▶ _Problems to solve_:
(1) Answer these questions from the news report:
(a) At what time, and in what kind of hospital, did Arafat die?
(b) Who was to be sworn in as Palestinian Authority president until elections were held?
(c) In what year did Arafat address the U.N. General Assembly in New York?
(2) Rewrite the part of the news report that begins at the words "RAMALLAH, West Bank" and stops after "as a terrorist.", replacing "guerrilla leader" with "rebel commander".
(3) Condense the paragraph of the news report that opens with "Two decades later" into no more than two sentences, keeping its main facts.

═══ Exercise text ═══

RAMALLAH, West Bank (AP) - Yasser Arafat, the guerrilla leader turned Nobel Peace Prize winner who forced his people's plight into the world spotlight, died Thursday at age 75 - still reviled by many as a terrorist.
Arafat died at 3:30 a.m. in a French military hospital. His last days were as murky and dramatic as his life. Arafat was flown to France on Oct. 29 after nearly three years of being penned in his West Bank headquarters by Israeli tanks.
He initially improved but then sharply deteriorated as rumors swirled about his illness. Neither doctors nor Palestinian leaders would say what killed Arafat.
Tens of thousands of Palestinians poured into the streets of the Gaza Strip in a spontaneous show of grief. Dozens of gunmen fired into the air, and marchers waved Palestinian flags.
Mosques blared Quranic verses and children burned tires on the main streets, covering the skies in black smoke. People pasted posters of Arafat on building walls.
Palestinian Parliament Speaker Rauhi Fattouh was to be sworn in as Palestinian Authority president until elections are held in 60 days, according to Palestinian law. Officials said they want to ensure a smooth transition, despite uncertainty and a behind-the-scenes power struggle to assume the Arafat mantle.
Palestinian flags at Arafat's battered Ramallah compound were lowered to half staff. Television broadcast excerpts from the Quran with a picture of Arafat in the background.
"He closed his eyes and his big heart stopped. He left for God but he is still among this great people," said senior Arafat aide Tayeb Abdel Rahim, who broke into tears as he announced Arafat's death.
U.N. Secretary General Kofi Annan said he was saddened by Arafat's passing.
"President Arafat was one of those few leaders who could be instantly recognized by people in any walk of life all around the world. For nearly four decades, he expressed and symbolized in his person the national aspirations of the Palestinian people."
Revered by his own people, Arafat was reviled by others. He was accused of secretly fomenting attacks on Israelis while proclaiming brotherhood and claiming to have put terrorism aside. Many Israelis felt the paunchy 5-foot, 2-inch Palestinian's real goal remained the destruction of the Jewish state.
Arafat became one of the world's most familiar faces after addressing the U.N. General Assembly in New York in 1974, when he entered the chamber wearing a holster and carrying a sprig. "Today I have come bearing an olive branch and a freedom fighter's gun," he said. "Do not let the olive branch fall from my hand."
Two decades later, he shook hand at the White House with Israeli Prime Minister Yitzhak Rabin on a peace deal that formally recognized Israel's right to exist while granting the Palestinians limited self-rule in the West Bank and Gaza Strip. The pact led to the 1994 Nobel Peace Prize for Arafat, Rabin and Israeli Foreign Minister Shimon Peres.

═══ Data records ═══

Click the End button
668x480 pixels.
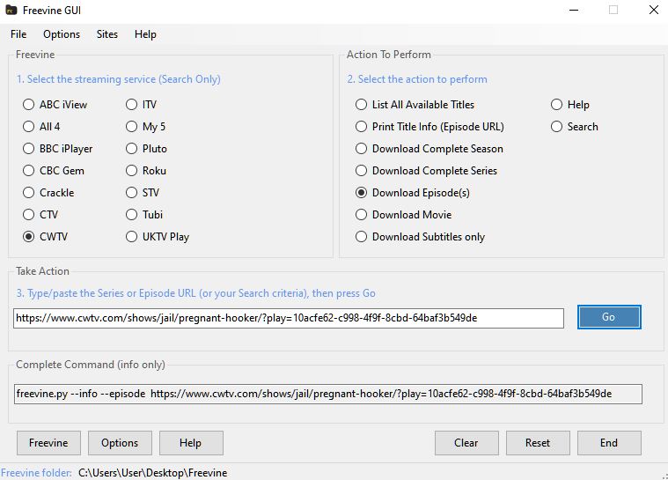(609, 443)
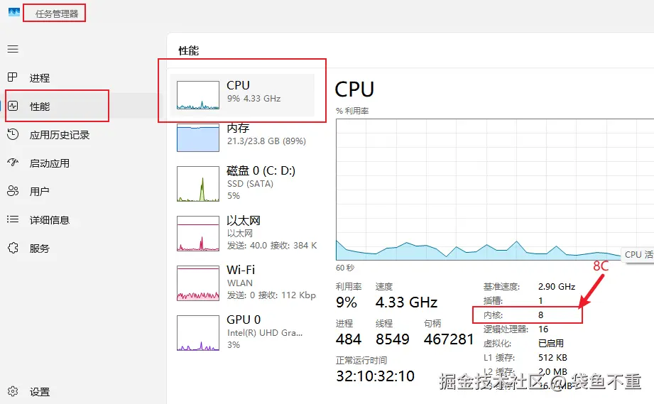The width and height of the screenshot is (654, 404).
Task: Open the 设置 gear icon
Action: tap(13, 391)
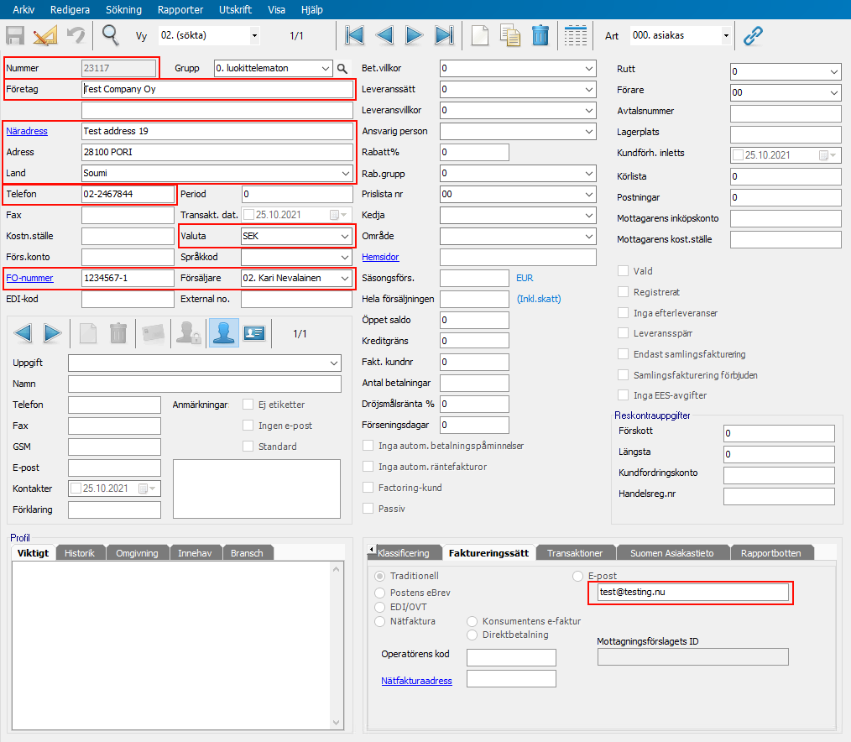Select the E-post invoicing radio button
Screen dimensions: 851x742
[577, 576]
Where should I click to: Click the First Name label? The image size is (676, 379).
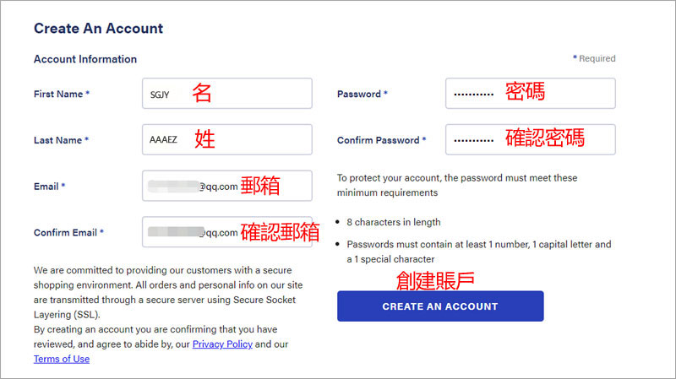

═══

▶ _Answers per task_:
(1)
(a) 3:30 a.m., in a French military hospital.
(b) Palestinian Parliament Speaker Rauhi Fattouh.
(c) 1974.

(2)
RAMALLAH, West Bank (AP) - Yasser Arafat, the rebel commander turned Nobel Peace Prize winner who forced his people's plight into the world spotlight, died Thursday at age 75 - still reviled by many as a terrorist.

(3) Two decades later, Arafat and Israeli Prime Minister Yitzhak Rabin shook hands at the White House on a peace deal that recognized Israel's right to exist and gave Palestinians limited self-rule in the West Bank and Gaza Strip. The pact won Arafat, Rabin and Israeli Foreign Minister Shimon Peres the 1994 Nobel Peace Prize.